I cannot understand why do two versions of copy constructor work differently (because of enable_if).
template <typename Type>
struct Predicate : std::integral_constant<bool, true>
{
};
template <>
struct Predicate<int> : std::integral_constant<bool, false>
{
};
template <typename FooType>
struct Settings
{
Settings() {}
// Here it works fine
template <typename OtherFooType>
Settings(const Settings<OtherFooType>& other, std::enable_if_t<Predicate<OtherFooType>::value, int*> = 0) {}
// In this case enable_if does not work
//template <typename OtherFooType>
//Settings(typename std::enable_if<Predicate<OtherFooType>::value, const Settings<OtherFooType>&>::type other){}
};
int main()
{
Settings<float> f = Settings<char>();
return 0;
}
From my point of view, here enable_if is the SFINAE way to conditionally remove copy constructor. It should work in both cases. Maybe am I missing understaing of SFINAE?
>Solution :
In the second example the template parameter OtherFooType appears only left to the scope resolution operator :: in the function parameter.

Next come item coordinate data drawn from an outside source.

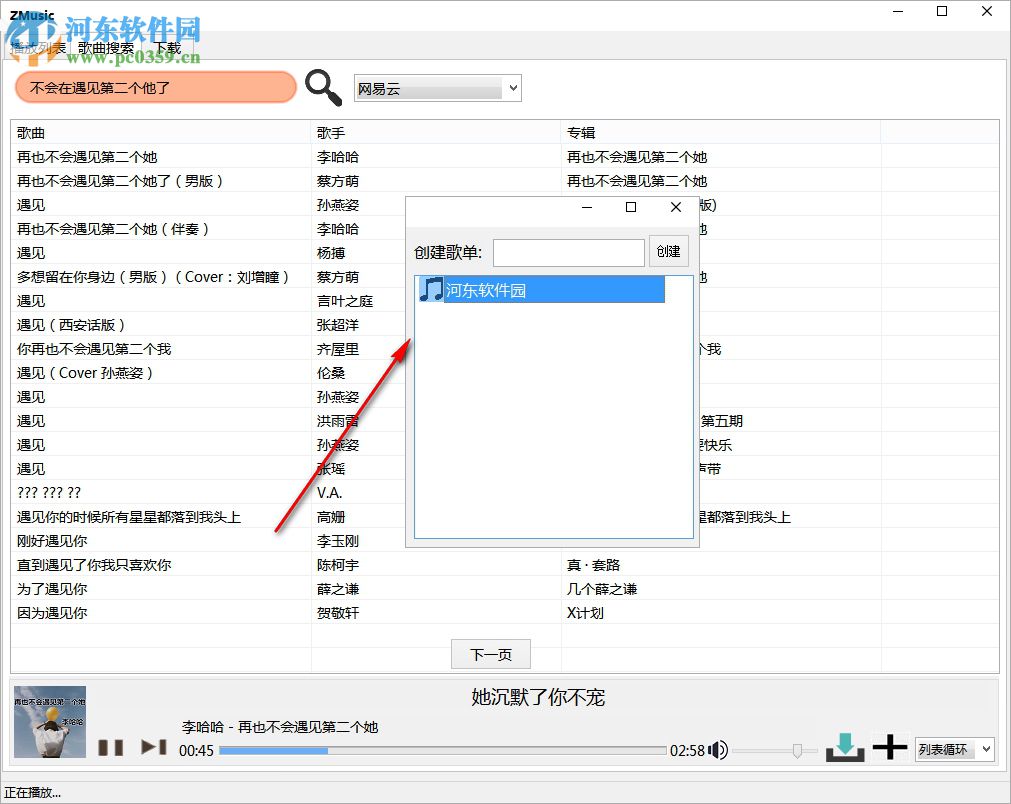The image size is (1011, 804).
Task: Pause the currently playing song
Action: click(x=111, y=746)
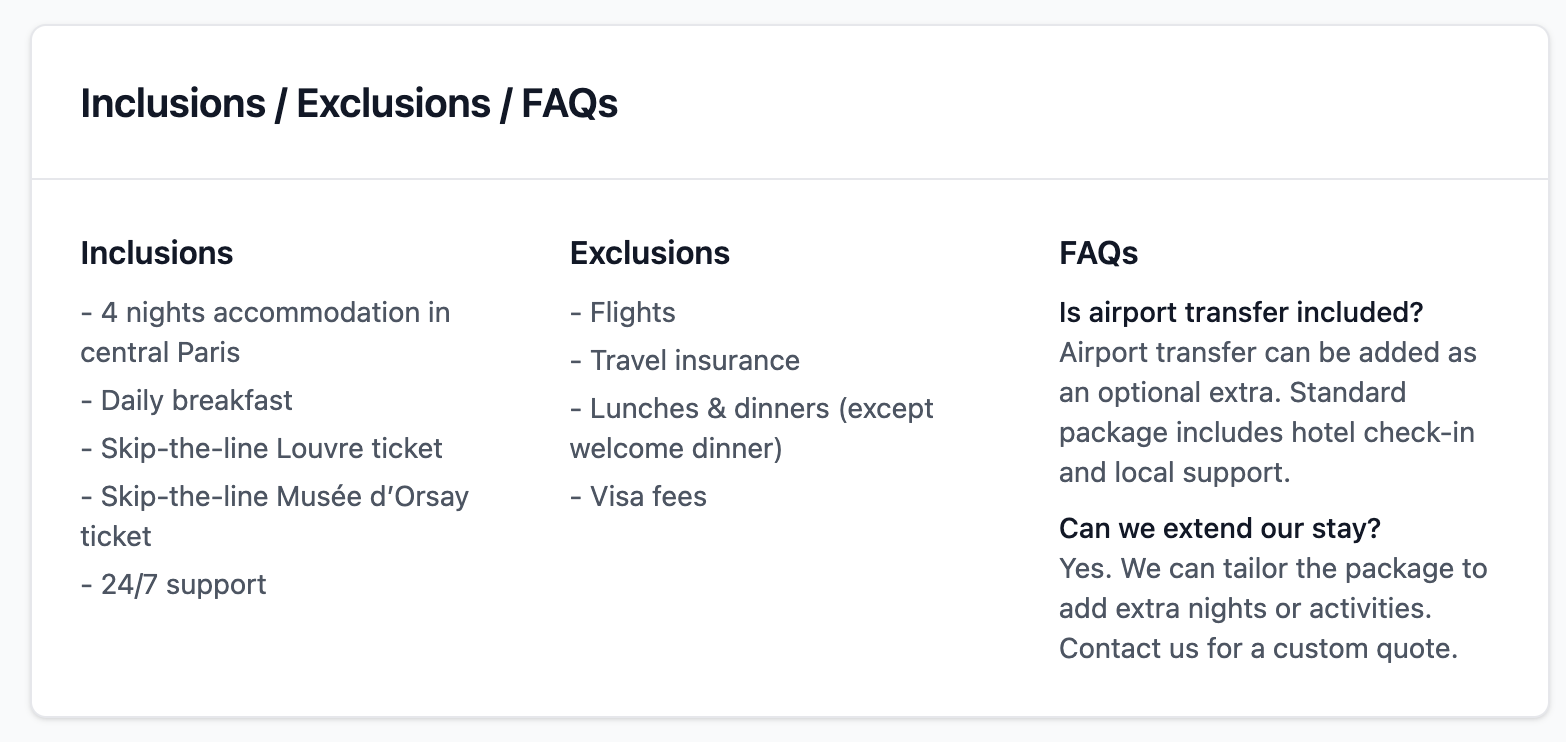Select the Skip-the-line Musée d'Orsay ticket item
This screenshot has height=742, width=1566.
click(275, 516)
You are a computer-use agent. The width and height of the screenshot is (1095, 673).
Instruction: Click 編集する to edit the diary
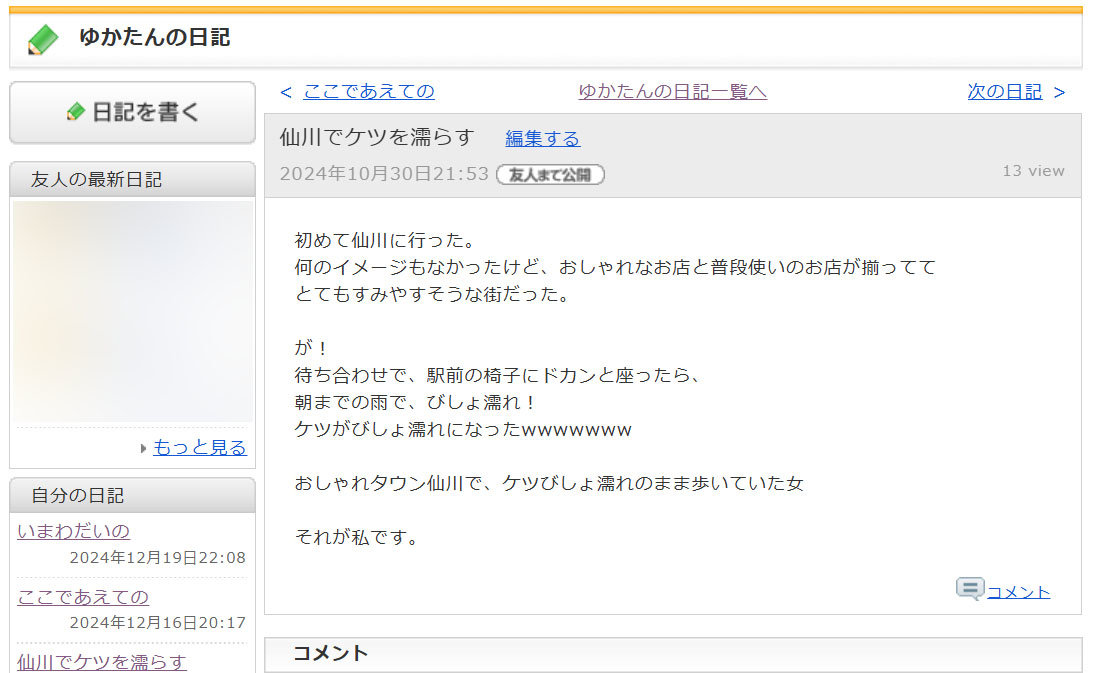542,138
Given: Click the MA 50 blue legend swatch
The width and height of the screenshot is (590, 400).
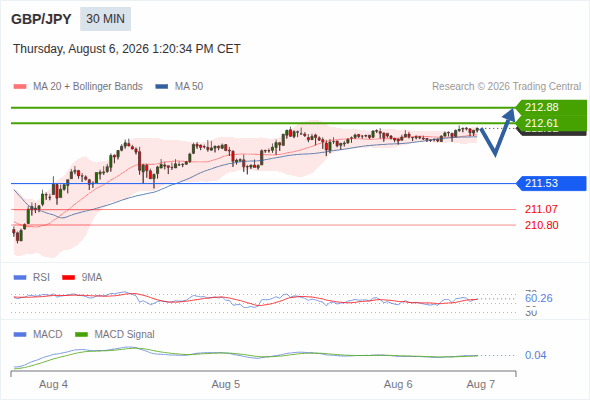Looking at the screenshot, I should click(162, 87).
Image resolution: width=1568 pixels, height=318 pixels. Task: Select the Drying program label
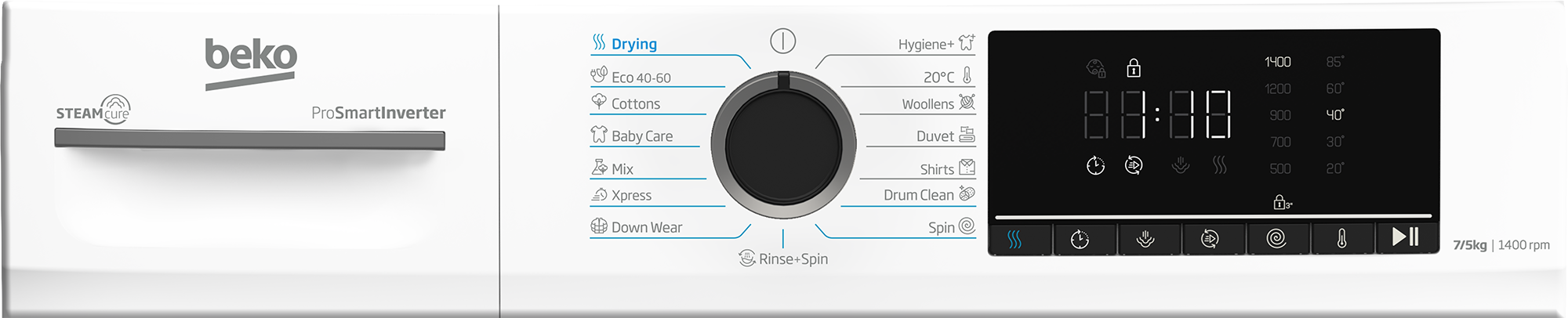(x=633, y=44)
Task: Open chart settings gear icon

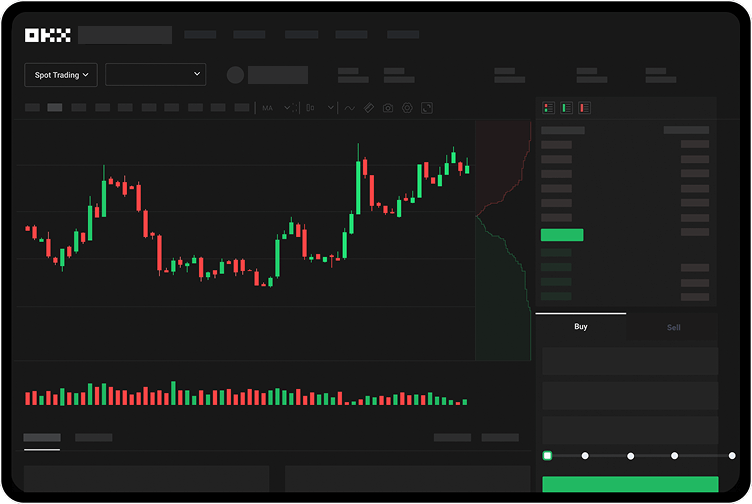Action: 407,108
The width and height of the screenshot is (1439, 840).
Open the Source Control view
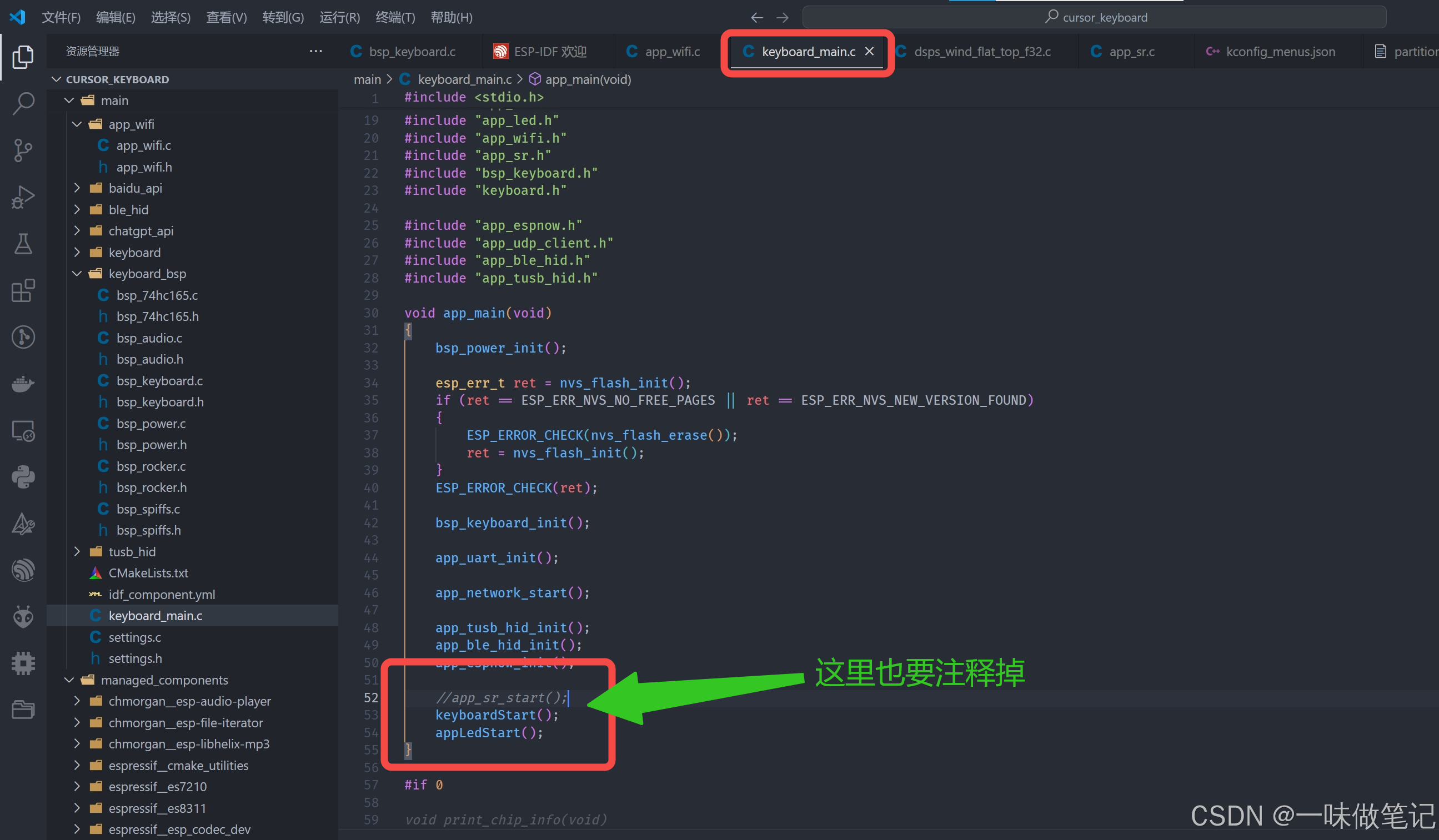[x=23, y=150]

Everything left of :: in a type specified by qualified name is a non-deduced context, meaning that the template argument for OtherFooType will not be deduced from the function parameter/argument pair.
As a consequence there is no way to deduce OtherFooType and so the constructor is always non-viable.
SFINAE doesn’t even matter since that would be relevant only when substitution happens after successful deduction.
Also, (specializations of) constructor templates are never copy constructors. These are converting constructors and a copy constructor will still be declared implicitly.